___ Exercise input ___

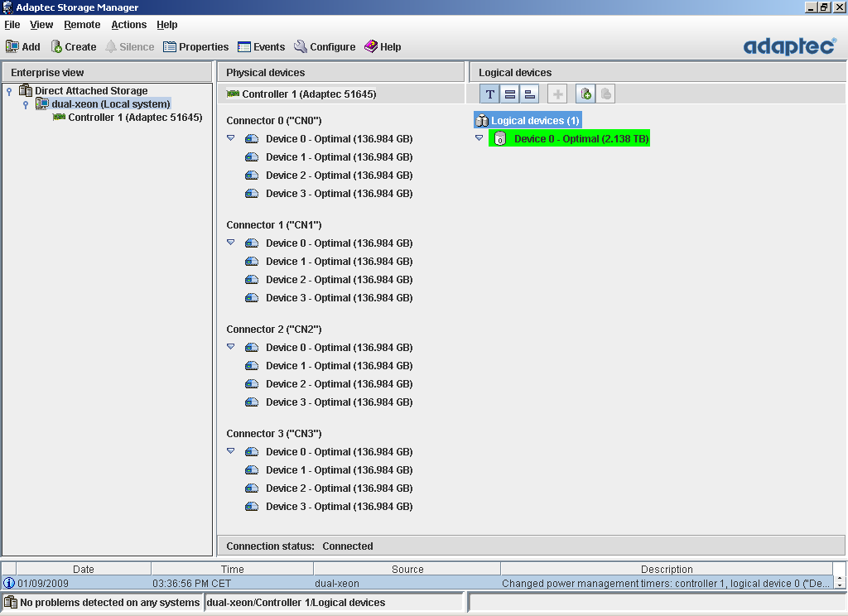Screen dimensions: 848x616
Task: Select the Logical devices (1) header toggle
Action: (528, 119)
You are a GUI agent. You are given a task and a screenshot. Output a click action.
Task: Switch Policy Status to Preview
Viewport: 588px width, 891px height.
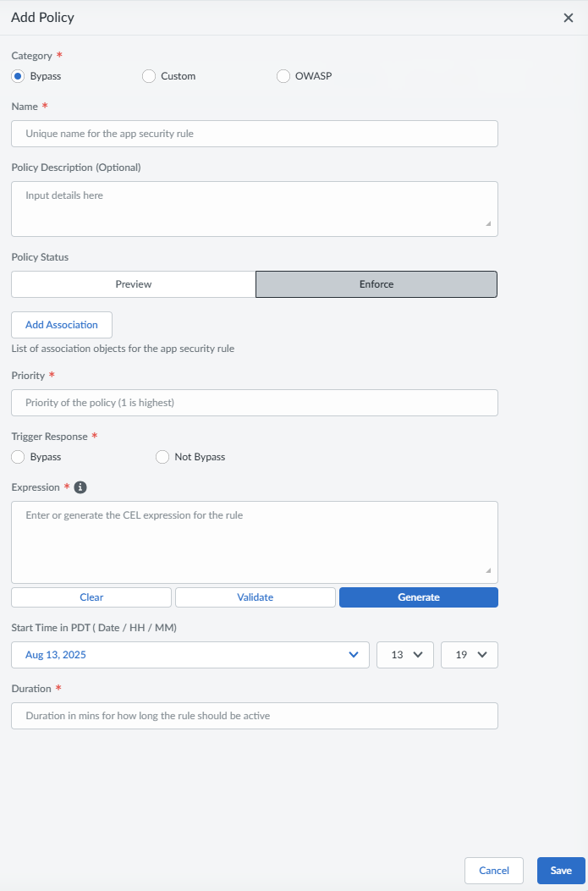click(134, 284)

___

■ What to do
In the answer, the lines from the one containing "You are a GUI" to the end of the records above must be written out exactly, both ends included; the pictures must not appear.

■ Response
You are a GUI agent. You are given a task and a screenshot. Output a click action.
Task: Switch Policy Status to Preview
Viewport: 588px width, 891px height.
click(134, 284)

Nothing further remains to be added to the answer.